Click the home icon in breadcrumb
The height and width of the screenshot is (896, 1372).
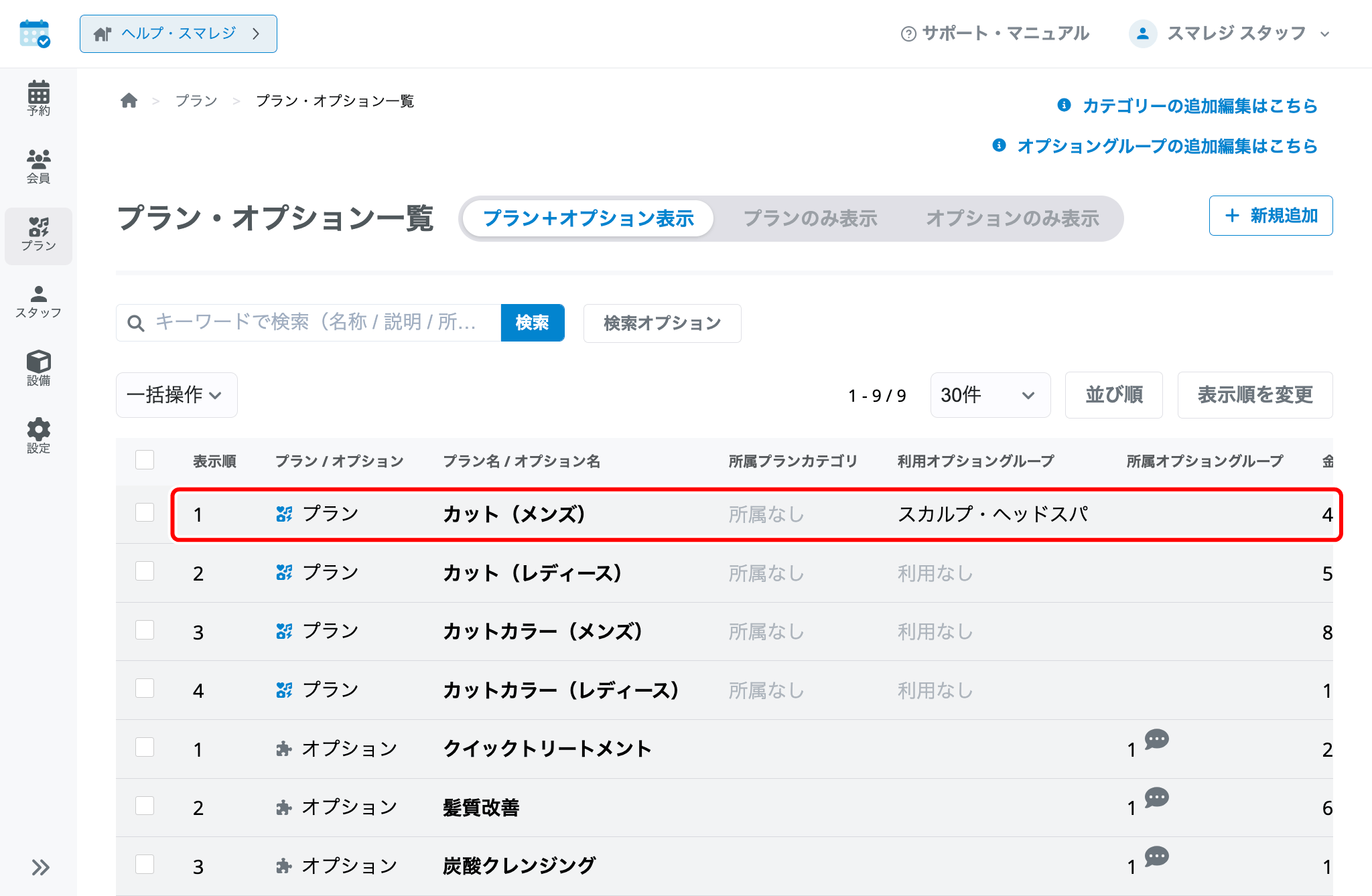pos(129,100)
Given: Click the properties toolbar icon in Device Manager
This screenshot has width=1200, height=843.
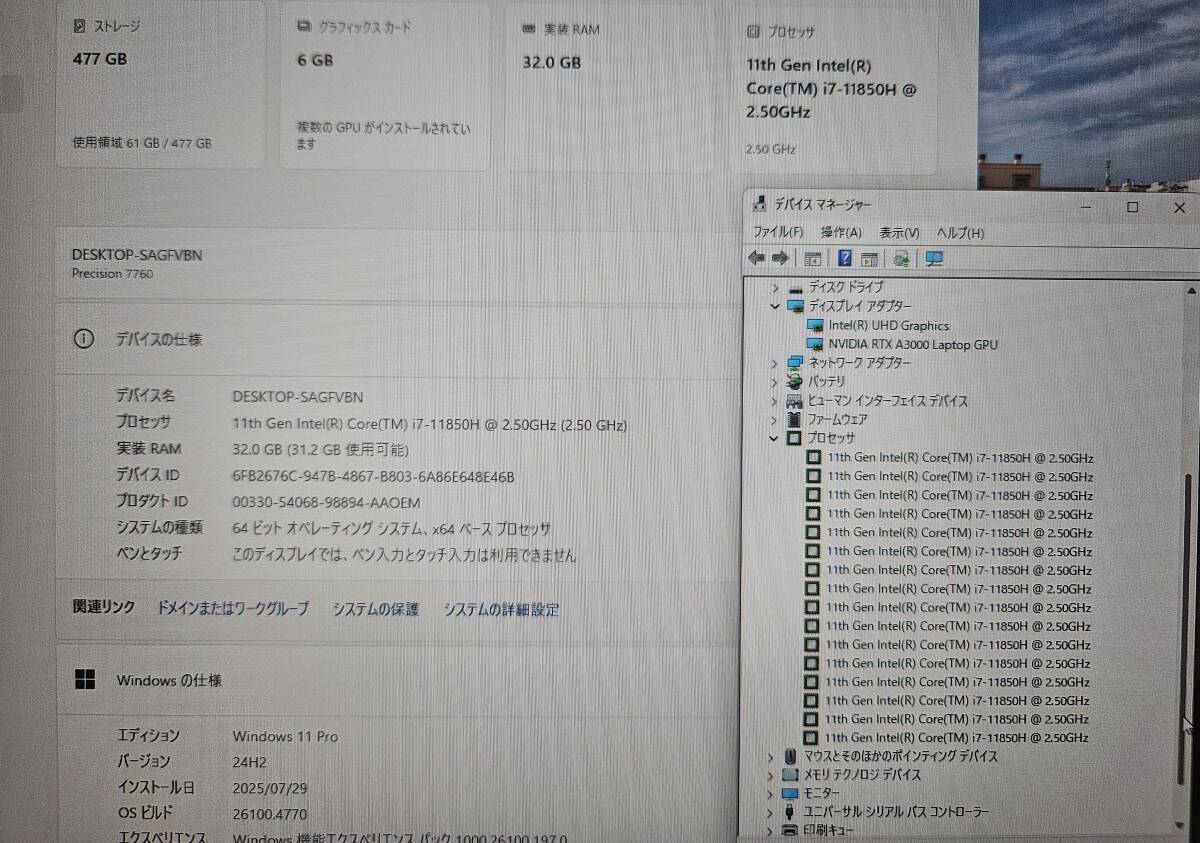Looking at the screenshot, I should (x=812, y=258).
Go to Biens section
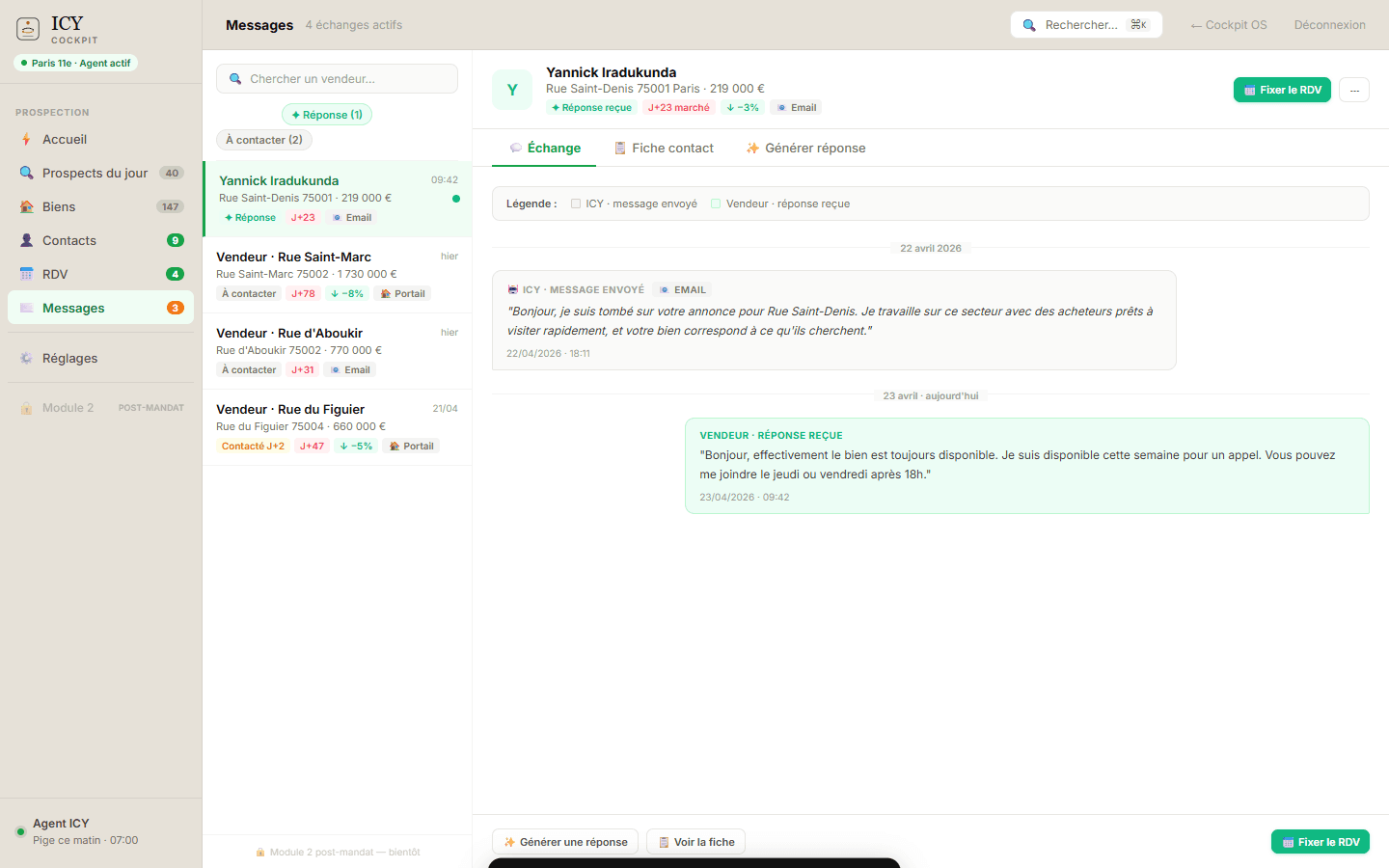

******

Your assignment>
Would you please transcribe the listing in full, exactly, while omitting the images?

Result of the task>
Click the home icon in breadcrumb
The height and width of the screenshot is (896, 1372).
pos(129,100)
Given: Click the properties toolbar icon in Device Manager
This screenshot has width=1200, height=843.
Looking at the screenshot, I should (x=812, y=258).
Go to Biens section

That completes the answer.